## What is being asked
Copy out every line of the items below, requests included, starting at the line that contains "CAProp65_Declaration (446, 1667)" and ending at the line that contains "日本語 (537, 2372)". Shift each coordinate value in the answers by -70.

## Records for the exercise
* start *
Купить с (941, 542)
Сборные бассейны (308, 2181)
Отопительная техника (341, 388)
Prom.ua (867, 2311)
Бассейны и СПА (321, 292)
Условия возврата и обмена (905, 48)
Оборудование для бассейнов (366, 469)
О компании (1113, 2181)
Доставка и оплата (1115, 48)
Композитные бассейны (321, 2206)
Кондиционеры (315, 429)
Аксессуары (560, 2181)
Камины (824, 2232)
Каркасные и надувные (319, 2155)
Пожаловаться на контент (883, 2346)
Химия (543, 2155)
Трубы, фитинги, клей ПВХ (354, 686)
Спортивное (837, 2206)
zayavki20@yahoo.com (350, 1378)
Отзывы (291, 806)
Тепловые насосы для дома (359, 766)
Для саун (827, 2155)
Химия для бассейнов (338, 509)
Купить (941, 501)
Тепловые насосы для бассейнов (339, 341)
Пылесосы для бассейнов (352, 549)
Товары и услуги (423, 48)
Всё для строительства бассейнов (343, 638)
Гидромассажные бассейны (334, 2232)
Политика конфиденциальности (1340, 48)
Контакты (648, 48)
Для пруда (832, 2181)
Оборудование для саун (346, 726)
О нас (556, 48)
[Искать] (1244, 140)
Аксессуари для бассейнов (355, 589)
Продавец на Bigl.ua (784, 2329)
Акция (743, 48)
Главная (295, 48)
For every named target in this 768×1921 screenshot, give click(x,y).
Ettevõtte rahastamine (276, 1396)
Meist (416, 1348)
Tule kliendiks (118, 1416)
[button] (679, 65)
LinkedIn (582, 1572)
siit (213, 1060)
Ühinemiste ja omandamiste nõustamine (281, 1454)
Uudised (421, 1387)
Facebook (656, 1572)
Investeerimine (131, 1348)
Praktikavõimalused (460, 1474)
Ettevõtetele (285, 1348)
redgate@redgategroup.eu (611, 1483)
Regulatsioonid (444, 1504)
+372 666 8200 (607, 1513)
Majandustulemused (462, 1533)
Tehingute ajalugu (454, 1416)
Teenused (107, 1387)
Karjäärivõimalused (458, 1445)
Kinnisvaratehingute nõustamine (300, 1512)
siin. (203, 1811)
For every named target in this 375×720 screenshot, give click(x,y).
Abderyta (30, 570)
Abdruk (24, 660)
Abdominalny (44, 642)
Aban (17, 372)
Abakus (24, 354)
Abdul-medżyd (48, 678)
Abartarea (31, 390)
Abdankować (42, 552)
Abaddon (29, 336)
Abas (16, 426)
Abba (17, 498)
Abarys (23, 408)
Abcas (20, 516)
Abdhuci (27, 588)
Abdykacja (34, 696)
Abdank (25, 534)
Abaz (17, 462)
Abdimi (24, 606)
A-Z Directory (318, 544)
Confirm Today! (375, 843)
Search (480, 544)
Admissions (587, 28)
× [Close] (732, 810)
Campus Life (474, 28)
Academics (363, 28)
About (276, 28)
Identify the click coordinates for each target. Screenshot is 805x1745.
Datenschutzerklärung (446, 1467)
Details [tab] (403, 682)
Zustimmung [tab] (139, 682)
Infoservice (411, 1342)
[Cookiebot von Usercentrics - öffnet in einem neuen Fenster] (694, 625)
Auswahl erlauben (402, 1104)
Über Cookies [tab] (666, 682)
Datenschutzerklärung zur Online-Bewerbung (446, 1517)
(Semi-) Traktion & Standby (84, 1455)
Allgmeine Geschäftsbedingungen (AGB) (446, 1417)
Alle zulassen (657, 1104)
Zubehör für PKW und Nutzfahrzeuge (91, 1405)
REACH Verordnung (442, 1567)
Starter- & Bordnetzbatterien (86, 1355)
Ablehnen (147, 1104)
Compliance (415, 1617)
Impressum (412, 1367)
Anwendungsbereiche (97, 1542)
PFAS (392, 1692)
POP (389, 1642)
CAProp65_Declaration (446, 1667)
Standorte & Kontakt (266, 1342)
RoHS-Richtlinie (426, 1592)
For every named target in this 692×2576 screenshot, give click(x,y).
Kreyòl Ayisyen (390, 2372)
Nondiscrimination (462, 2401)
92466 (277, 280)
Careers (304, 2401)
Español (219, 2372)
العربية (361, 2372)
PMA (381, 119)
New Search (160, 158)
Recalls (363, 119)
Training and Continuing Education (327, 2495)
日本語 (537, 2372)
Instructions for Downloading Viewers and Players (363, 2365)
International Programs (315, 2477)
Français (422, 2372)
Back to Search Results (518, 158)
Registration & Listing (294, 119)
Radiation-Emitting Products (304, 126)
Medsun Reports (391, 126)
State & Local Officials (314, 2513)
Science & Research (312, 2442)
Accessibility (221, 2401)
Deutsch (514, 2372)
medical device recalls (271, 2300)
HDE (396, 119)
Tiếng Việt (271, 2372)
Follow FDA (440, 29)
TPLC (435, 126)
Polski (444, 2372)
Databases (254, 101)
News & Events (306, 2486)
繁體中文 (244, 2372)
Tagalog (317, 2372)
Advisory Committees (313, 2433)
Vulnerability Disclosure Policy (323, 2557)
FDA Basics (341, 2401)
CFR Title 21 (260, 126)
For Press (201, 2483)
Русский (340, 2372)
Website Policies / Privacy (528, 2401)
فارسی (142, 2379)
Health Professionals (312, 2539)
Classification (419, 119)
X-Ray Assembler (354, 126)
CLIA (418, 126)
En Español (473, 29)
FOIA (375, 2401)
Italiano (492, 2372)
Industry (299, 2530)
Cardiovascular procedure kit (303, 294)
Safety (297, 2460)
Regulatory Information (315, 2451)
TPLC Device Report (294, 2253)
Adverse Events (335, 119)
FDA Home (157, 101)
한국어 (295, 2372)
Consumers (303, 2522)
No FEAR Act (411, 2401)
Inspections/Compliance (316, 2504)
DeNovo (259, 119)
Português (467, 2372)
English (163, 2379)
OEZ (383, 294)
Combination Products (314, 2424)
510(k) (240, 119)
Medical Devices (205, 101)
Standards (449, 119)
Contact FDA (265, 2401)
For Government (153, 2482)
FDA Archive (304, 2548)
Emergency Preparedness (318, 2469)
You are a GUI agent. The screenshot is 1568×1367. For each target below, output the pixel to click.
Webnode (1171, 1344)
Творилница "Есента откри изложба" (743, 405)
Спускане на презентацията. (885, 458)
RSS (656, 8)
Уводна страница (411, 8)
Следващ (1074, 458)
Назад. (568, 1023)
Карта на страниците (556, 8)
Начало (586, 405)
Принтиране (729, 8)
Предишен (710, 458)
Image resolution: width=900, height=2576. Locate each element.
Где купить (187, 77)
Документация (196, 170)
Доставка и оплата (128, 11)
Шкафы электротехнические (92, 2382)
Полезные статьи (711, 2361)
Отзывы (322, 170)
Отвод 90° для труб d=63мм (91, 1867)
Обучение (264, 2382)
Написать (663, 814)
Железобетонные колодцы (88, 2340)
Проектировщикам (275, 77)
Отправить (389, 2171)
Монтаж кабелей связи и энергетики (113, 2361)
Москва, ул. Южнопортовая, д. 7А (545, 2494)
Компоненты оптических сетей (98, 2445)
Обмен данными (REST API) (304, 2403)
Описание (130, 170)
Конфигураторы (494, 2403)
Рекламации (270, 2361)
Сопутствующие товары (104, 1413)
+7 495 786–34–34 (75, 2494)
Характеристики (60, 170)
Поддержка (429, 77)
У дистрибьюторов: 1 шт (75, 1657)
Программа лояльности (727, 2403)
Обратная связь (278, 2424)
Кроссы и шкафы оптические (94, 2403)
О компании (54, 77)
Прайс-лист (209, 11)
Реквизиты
* end *
## Complete response
CAProp65_Declaration (376, 1597)
Standorte & Kontakt (196, 1272)
RoHS-Richtlinie (356, 1522)
For every named target in this 692×2576 screenshot, give click(x,y).
Kreyòl Ayisyen (320, 2302)
Nondiscrimination (392, 2331)
92466 (207, 210)
Careers (234, 2331)
Español (149, 2302)
العربية (291, 2302)
PMA (311, 49)
New Search (90, 88)
Recalls (293, 49)
Training and Continuing Education (257, 2425)
日本語 (467, 2302)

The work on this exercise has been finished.